5.  **Compare to critical z-value:**
    * For 95% confidence (one-tailed), z_critical = 1.645

6.  **Conclusion:**
    * Since 1.641 < 1.645, you cannot claim with 95% confidence that B has a higher conversion rate.

**d) Minimum sample size for 0.1% difference with 95% confidence**

1.  **Given:**
    * ConvA = 0.025
    * ConvB = 0.026
    * Difference = 0.001
    * z_critical = 1.96 (two-tailed)

2.  **Formula:**
    * n = [z² * (p1 * (1-p1) + p2 * (1-p2))] / (p1 - p2)²

3.  **Calculate:**
    * n = [1.96² * (0.025 * 0.975 + 0.026 * 0.974)] / 0.001²
    * n ≈ [3.8416 * (0.024375 + 0.025324)] / 0.000001
    * n ≈ [3.8416 * 0.049699] / 0.000001
    * n ≈ 190828

4.  **Answer:**
    * The minimum sample size needed is approximately 190,828 per group.
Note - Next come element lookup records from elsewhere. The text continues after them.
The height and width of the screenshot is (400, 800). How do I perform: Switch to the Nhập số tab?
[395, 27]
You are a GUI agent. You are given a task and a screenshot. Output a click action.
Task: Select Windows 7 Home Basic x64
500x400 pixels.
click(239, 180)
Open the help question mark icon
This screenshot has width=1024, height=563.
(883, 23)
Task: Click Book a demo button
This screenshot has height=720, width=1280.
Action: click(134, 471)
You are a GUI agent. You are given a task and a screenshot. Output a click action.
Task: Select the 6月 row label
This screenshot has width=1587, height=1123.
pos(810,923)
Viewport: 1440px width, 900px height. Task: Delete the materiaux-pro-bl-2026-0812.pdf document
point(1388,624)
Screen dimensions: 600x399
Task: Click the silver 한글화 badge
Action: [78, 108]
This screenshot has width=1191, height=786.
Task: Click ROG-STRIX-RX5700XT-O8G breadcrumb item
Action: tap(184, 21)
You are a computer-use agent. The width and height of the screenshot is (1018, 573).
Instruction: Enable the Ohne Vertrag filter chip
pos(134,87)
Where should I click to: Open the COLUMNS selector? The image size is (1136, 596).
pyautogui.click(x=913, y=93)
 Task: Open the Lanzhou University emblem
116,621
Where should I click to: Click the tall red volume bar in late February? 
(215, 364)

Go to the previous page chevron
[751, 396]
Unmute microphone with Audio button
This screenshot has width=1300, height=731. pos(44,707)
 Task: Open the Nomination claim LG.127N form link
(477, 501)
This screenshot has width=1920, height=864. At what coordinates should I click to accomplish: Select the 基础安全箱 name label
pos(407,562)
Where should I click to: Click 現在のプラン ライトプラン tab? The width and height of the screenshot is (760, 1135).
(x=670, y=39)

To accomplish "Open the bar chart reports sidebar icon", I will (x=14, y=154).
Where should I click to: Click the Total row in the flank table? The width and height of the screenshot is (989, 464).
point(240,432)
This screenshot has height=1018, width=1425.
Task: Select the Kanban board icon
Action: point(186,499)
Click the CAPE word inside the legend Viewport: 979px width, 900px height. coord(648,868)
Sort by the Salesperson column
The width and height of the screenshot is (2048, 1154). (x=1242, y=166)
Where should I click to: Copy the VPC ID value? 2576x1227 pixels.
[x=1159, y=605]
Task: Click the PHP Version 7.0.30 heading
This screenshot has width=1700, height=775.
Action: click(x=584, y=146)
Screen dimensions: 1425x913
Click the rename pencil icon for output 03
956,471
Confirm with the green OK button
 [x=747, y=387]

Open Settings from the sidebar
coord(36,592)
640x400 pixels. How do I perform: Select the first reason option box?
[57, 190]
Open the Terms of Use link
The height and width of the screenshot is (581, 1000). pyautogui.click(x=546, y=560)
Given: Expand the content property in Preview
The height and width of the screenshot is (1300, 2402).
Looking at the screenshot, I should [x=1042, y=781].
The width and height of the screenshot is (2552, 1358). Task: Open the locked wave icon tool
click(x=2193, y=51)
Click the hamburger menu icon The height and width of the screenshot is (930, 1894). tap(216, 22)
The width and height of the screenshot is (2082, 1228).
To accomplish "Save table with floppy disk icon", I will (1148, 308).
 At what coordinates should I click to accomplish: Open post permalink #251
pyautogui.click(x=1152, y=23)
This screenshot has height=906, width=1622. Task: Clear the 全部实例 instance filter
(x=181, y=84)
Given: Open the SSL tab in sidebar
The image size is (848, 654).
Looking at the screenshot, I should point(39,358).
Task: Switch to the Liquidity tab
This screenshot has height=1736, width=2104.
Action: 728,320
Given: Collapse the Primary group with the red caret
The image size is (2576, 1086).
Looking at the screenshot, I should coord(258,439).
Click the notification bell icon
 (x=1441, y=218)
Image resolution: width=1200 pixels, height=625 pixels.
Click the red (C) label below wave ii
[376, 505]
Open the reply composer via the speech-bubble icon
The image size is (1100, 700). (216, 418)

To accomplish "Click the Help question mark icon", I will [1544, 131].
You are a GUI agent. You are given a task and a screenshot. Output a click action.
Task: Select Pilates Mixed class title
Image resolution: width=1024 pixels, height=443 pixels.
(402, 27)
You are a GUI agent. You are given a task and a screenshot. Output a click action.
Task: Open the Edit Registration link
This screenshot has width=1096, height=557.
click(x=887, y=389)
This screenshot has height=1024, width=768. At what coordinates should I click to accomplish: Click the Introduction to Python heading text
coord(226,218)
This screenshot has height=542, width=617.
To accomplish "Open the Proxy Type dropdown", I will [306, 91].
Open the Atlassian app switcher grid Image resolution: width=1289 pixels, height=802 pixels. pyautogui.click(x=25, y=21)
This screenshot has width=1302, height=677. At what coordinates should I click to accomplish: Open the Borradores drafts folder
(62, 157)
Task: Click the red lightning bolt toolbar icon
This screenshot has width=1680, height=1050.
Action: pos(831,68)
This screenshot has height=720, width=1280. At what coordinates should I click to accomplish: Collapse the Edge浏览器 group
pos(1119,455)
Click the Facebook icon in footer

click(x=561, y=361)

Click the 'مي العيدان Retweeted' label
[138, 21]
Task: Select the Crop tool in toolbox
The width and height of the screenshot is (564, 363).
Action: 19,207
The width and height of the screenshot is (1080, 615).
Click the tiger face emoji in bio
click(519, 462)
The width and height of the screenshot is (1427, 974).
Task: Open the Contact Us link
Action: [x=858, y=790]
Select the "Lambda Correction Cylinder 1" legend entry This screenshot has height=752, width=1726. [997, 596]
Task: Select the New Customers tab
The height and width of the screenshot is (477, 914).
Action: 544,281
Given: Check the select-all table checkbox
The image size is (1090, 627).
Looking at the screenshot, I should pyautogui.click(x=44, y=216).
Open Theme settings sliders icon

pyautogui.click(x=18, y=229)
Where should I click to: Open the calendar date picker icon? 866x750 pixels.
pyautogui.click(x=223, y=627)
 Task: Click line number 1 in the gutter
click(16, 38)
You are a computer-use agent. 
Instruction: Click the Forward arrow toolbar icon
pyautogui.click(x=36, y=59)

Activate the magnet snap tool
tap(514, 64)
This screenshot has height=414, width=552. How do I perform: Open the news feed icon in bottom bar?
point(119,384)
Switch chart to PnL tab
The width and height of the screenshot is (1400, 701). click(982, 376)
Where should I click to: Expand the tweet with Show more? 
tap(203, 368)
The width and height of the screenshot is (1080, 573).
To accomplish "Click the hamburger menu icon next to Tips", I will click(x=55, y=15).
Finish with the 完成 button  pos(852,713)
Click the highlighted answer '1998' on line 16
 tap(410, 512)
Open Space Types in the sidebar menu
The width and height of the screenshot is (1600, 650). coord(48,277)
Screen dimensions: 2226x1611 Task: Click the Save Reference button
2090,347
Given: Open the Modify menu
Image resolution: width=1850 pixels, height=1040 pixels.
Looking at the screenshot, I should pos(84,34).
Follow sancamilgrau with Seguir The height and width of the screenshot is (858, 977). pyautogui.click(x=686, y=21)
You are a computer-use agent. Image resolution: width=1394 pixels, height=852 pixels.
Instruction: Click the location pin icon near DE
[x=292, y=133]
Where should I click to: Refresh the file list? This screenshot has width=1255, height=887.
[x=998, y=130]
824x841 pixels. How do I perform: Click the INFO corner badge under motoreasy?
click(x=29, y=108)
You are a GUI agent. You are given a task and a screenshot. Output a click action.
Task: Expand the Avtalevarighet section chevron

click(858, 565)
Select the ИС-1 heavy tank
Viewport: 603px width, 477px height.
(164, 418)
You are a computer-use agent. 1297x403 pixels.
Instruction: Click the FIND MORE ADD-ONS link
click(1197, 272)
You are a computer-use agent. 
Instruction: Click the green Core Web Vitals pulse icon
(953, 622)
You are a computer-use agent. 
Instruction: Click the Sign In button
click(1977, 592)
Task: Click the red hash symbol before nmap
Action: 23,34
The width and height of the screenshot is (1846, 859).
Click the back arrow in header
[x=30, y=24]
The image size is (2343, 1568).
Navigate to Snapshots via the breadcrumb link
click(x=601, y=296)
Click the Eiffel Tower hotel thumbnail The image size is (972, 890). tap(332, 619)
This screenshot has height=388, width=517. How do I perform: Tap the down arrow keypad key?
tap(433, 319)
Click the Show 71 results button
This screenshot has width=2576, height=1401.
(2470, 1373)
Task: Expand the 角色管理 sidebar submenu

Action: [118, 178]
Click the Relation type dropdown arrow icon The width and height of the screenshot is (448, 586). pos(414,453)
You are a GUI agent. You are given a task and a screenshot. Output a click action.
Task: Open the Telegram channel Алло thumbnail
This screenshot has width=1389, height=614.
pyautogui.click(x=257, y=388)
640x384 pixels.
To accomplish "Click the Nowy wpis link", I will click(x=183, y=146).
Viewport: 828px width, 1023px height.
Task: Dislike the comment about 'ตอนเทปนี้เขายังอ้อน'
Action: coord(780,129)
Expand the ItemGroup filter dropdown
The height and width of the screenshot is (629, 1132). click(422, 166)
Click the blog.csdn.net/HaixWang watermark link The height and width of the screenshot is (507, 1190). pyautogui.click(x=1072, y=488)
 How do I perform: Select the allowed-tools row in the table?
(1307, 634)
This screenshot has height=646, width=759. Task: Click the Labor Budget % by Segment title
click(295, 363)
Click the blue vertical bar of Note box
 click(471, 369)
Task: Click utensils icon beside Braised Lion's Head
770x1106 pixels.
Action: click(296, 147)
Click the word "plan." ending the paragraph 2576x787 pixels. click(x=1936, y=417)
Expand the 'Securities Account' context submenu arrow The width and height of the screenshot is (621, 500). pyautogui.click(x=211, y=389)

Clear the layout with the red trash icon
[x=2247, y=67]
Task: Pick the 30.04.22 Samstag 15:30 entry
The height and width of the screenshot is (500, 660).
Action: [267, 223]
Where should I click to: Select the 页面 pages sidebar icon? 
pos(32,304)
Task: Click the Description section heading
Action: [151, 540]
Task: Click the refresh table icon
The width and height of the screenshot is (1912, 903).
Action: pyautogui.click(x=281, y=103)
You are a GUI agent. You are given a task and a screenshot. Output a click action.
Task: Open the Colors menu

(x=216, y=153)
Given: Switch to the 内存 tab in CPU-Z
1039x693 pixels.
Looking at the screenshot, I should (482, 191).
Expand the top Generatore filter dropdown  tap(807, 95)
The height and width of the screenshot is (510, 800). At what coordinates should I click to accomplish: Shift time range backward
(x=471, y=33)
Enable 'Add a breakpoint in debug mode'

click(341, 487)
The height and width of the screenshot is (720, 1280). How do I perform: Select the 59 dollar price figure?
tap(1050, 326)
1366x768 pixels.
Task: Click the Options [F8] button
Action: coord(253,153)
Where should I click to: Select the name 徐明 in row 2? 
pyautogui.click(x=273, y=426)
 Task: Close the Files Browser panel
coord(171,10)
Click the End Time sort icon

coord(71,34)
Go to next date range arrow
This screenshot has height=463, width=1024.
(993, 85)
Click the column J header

**e) 99% confidence about time spent on page**

1.  **Given:**
    * μ0 = 200 seconds (3 min 20 sec)
    * μ = 210 seconds (3 min 30 sec)
    * s = 50 seconds
    * n = 100
    * α = 0.01 (one-tailed)

2.  **Calculate the t-statistic:**
    * t = (μ - μ0) / (s / √n) = (210 - 200) / (50 / √100) = 10 / 5 = 2

3.  **Find critical t-value:**
    * df = 99
    * t_critical ≈ 2.365

4.  **Conclusion:**
    * Since 2 < 2.365, she cannot be 99% confident.

**f) 95% confidence about time spent on page**

1.  **Critical t-value:**
    * df = 99
    * t_critical ≈ 1.66

2.  **Conclusion:**
    * Since 2 > 1.66, she can be 95% confident.